TUJUAN TUGAS
Salinlah kata demi kata bagian teks tentang Rakorwil GP Ansor Jawa Barat yang dimulai dengan "Lumrah adanya, setiap" dan berlanjut hingga "petuahnya sarat makna.".

TEKS YANG DIBERIKAN
PR Rakorwil dan GP Ansor Jabar Pasca Deni

171

Oleh Edi Rusyandi (Pengurus Ansorjabar Online)

Rapat Koordinasi Wilayah (Rakorwil) Tahun 2020 Gerakan Pemuda Ansor Jawa Barat pekan yang lalu telah selesai dilaksanakan di Pondok Pesantren Nurul Huda Cisurupan, Garut. Suasana Rakorwil kali ini terasa istimewa dan berbeda dari rakorwil sebelumnya.

Lumrah adanya, setiap rakorwil menjadi momentum untuk konsolidasi, membahas isu-isu terkini, merumuskan agenda organisasi serta mengevaluasi program-program yang sudah berjalan.

Lalu apa yang istimewa dan berbeda dari rakorwil kemarin ?

Teristimewa, lokasi rakorwil dilaksanakan di pesantren yang diasuh Rois Syuriah PWNU Jawa Barat KH. Muhammad Nuh Addawami. Walaupun berposisi sebagai pucuk pimpinan tertinggi NU Jabar, dimata kader Ansor Jabar, Kyai Nuh merupakan sosok yang hangat dan akrab. Walaupun memiliki kedudukan yang terhormat, pembawaannya senantiasa santun dan bersahaja. Kata dan petuahnya sarat makna.

 

Pada saat rakorwil kemarin, Kyai Nuh sempat berbincang panjang bersama jajaran PW Ansor Jabar, juga memberikan arahan dan petuah kepada segenap pengurus Pimpinan Cabang serta kader Ansor Se Jawa Barat.

DATA YANG DIBERIKAN
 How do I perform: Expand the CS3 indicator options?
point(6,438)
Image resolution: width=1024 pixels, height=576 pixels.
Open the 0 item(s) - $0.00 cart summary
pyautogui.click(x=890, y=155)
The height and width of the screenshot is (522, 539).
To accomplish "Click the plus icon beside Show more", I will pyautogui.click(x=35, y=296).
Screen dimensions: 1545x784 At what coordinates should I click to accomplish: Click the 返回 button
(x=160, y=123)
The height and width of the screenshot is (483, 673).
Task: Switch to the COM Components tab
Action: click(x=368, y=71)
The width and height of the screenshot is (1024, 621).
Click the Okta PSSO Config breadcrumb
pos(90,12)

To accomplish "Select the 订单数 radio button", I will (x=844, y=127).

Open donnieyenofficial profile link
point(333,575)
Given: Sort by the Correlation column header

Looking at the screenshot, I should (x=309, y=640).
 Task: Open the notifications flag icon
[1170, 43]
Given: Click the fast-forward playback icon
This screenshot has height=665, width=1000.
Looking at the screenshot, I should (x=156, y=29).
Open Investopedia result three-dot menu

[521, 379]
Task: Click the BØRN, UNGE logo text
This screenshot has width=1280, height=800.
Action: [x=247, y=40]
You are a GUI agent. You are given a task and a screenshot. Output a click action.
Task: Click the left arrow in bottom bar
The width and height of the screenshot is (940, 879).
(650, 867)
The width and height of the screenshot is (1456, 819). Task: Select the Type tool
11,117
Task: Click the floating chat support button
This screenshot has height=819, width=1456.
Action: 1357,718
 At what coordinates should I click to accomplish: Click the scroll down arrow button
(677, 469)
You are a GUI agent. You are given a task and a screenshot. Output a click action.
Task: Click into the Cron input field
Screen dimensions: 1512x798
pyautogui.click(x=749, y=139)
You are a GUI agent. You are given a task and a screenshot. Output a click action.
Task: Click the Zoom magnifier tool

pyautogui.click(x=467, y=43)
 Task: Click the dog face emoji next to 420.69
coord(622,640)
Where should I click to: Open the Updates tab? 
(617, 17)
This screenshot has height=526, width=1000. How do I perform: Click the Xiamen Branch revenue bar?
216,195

JAWABAN LATIHAN
Lumrah adanya, setiap rakorwil menjadi momentum untuk konsolidasi, membahas isu-isu terkini, merumuskan agenda organisasi serta mengevaluasi program-program yang sudah berjalan.

Lalu apa yang istimewa dan berbeda dari rakorwil kemarin ?

Teristimewa, lokasi rakorwil dilaksanakan di pesantren yang diasuh Rois Syuriah PWNU Jawa Barat KH. Muhammad Nuh Addawami. Walaupun berposisi sebagai pucuk pimpinan tertinggi NU Jabar, dimata kader Ansor Jabar, Kyai Nuh merupakan sosok yang hangat dan akrab. Walaupun memiliki kedudukan yang terhormat, pembawaannya senantiasa santun dan bersahaja. Kata dan petuahnya sarat makna.